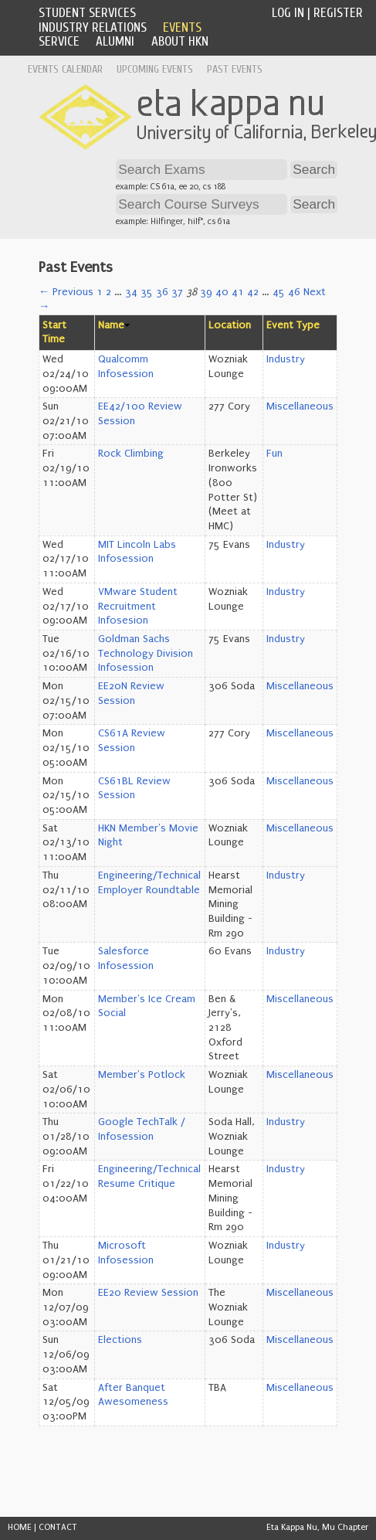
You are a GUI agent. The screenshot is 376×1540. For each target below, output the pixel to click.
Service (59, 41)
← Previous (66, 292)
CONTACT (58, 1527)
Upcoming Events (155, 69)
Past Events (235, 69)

========================

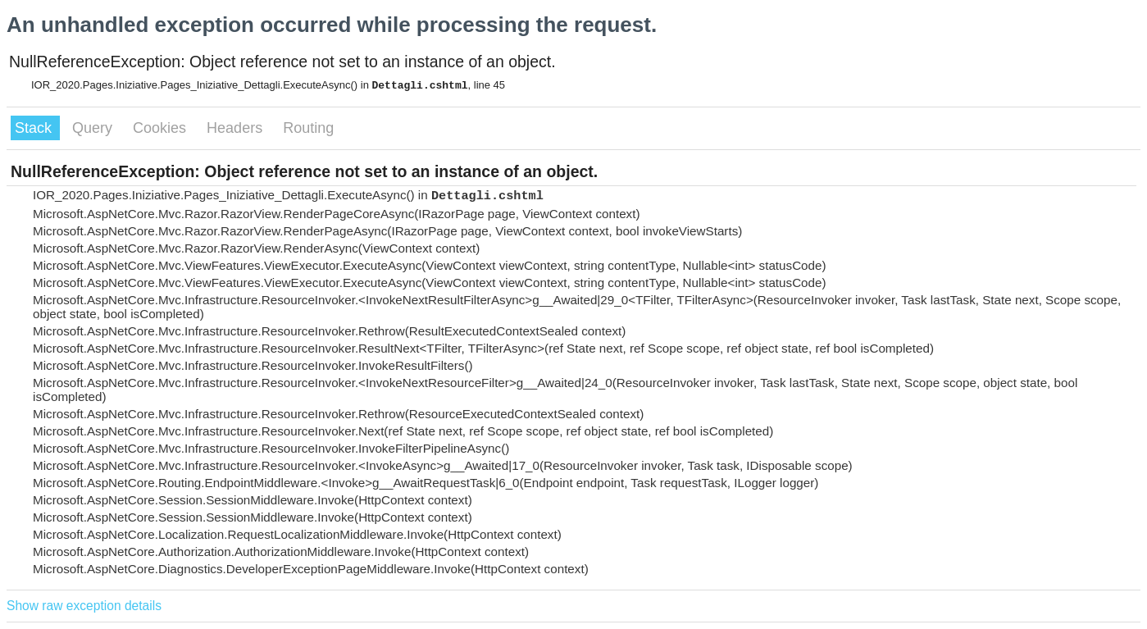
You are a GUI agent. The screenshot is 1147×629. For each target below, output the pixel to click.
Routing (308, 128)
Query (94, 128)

========================

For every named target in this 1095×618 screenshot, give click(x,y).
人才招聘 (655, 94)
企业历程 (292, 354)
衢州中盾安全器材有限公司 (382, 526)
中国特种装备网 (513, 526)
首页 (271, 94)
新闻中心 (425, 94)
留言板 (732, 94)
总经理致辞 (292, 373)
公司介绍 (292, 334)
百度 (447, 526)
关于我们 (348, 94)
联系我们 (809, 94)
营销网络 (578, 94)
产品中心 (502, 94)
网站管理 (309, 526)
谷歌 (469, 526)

========================

- What you are asked to do -
Copy out again every line of the listing from the one containing "You are a GUI agent. The screenshot is 376×1540." down to the one containing "Upcoming Events (155, 69)", with both of those lines included.

- Answer in full -
You are a GUI agent. The screenshot is 376×1540. For each target below, output the pixel to click.
Service (59, 41)
← Previous (66, 292)
CONTACT (58, 1527)
Upcoming Events (155, 69)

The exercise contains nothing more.